- Opening Delimiter -
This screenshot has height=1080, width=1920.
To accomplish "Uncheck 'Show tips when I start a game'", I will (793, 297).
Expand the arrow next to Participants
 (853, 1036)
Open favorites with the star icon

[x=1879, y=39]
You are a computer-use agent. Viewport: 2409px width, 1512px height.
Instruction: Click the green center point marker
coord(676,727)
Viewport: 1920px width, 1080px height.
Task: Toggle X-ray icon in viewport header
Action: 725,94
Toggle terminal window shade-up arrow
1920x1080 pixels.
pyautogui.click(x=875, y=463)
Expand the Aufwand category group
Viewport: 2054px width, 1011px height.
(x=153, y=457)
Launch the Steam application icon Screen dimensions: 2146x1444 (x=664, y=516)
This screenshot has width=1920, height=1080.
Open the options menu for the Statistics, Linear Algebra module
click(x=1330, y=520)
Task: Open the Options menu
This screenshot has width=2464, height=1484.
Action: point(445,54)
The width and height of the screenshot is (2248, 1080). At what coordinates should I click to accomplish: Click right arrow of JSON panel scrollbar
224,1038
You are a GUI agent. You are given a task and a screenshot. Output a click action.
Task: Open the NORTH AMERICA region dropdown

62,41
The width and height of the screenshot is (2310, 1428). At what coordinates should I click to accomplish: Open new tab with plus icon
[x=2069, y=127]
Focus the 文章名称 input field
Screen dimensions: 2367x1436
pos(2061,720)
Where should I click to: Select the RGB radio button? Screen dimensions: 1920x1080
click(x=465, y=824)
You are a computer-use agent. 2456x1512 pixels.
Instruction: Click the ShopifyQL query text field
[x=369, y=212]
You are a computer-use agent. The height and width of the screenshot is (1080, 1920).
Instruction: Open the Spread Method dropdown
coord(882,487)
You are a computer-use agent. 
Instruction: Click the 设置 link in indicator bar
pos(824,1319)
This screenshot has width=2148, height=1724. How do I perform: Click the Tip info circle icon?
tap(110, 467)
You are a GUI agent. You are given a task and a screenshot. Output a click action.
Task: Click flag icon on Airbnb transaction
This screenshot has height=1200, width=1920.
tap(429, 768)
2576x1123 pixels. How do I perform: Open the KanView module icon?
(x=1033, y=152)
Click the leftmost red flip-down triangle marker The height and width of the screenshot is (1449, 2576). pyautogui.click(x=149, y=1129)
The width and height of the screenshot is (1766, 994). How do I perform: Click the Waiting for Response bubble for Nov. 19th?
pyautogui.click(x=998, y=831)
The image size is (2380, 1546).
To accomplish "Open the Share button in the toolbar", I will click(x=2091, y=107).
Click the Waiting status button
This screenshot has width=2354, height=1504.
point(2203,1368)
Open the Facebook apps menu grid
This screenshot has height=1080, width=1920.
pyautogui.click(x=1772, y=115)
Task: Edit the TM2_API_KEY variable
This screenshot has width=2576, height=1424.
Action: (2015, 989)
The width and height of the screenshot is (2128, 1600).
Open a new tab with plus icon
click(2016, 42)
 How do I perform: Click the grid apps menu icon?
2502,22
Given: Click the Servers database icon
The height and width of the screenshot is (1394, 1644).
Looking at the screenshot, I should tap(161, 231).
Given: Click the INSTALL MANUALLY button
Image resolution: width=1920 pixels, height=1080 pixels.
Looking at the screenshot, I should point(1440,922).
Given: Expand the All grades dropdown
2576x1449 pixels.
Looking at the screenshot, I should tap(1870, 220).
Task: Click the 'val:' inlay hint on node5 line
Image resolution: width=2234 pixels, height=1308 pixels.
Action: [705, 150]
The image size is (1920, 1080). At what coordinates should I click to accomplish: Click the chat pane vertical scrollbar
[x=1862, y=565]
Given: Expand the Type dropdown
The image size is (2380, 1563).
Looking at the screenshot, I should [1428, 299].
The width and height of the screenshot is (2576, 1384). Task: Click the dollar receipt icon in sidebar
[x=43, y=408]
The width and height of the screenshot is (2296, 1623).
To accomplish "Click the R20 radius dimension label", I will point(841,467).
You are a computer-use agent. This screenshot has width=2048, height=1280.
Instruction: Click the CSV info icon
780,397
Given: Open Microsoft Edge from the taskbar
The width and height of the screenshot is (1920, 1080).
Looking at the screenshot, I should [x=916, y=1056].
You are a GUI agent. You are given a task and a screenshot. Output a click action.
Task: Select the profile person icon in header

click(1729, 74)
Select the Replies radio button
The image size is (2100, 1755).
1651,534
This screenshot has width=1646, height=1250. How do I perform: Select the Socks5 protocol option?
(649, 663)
- Closing Delimiter -
From the data, list each line in which the string "computer" appears.

## REPLY
You are a computer-use agent. Viewport: 2409px width, 1512px height.
You are a computer-use agent. 2456x1512 pixels.
You are a computer-use agent. The height and width of the screenshot is (1080, 1920).
You are a computer-use agent. 
You are a computer-use agent. This screenshot has width=2048, height=1280.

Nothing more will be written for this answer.